- _Exercise instructions_:
• A. Answer these from the article on the fish skeleton exhibition:
(i) At which labs does Adam Summers work as a biologist?
(ii) Where is "Cleared: the Art of Science" now on show?
(iii) What did Summers see in museum collections that immediately took him?
• B. Pick up the article on the fish skeleton exhibition after its final sentence and write its continuation.

- _Extract to read_:
= Beginning of Section =

The skills that make a good biologist are not unlike those that make a good artist. “A desire to understand detail, you focus on how things work. These things are qualities that good poets and good biologists share,” says Adam Summers, a biologist at the University of Washington’s Friday Harbor Labs and consultant on Finding Nemo.
Summers draws on his talents as a biologist and a photographer for  “Cleared: the Art of Science,”an exhibition now at the Seattle Aquarium. The show depicts fish specimens, bleached and stained to reveal the complex skeletal structures beneath their scales.
Fish fascinated Summers, even as a graduate student. “Always what interested me was the interplay of physics and engineering with structure and evolution. So, when I saw in museum collections, these cleared and stained animals. I was immediately taken with them,” he says.

= End of Section =

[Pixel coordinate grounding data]

= Beginning of Section =

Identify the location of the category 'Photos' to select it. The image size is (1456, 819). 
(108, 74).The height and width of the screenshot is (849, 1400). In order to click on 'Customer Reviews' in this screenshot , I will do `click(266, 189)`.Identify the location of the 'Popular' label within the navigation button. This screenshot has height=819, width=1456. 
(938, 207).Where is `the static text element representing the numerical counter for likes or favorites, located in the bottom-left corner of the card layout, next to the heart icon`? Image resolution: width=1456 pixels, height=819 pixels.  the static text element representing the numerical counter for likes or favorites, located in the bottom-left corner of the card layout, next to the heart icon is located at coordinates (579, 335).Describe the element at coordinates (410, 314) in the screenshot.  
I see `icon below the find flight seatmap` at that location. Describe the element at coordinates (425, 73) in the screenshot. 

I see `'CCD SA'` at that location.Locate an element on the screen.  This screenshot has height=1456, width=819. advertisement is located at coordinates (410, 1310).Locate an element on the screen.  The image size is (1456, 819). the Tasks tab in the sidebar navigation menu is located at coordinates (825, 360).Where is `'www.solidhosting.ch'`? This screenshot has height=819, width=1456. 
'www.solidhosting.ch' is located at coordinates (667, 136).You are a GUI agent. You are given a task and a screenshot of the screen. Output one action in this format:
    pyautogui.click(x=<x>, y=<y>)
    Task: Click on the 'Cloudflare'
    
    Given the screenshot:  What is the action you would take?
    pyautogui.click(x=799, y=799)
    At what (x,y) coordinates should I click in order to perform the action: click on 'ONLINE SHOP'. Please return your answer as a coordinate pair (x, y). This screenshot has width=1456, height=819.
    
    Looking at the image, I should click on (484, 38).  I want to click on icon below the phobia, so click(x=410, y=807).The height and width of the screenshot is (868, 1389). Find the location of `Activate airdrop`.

= End of Section =

- _Answers to the tasks_:
• A.
(i) The University of Washington's Friday Harbor Labs.
(ii) At the Seattle Aquarium.
(iii) Cleared and stained animals.

• B.
"Cleared" fish are fish rendered translucent by a combination treatment: hydrogen peroxide to dissolve dark pigments, a digestive enzyme called trypsin to dissolve the flesh apart from collagen in the fish's skin and skeleton and glycerin to make skin and connective issue appear invisible. The technique Summers uses to clear and stain fish has been common practice of reasearchers for decades and relies on two dies: Alcian blue, which gives cartilage a blue hue, and Alizarin Red S, a red dye that acts on bone. Summers made a habit of including an image in the scientific papers he would submit to different journals; the image, directly related to the research at hand, was often selected as the publication's cover art.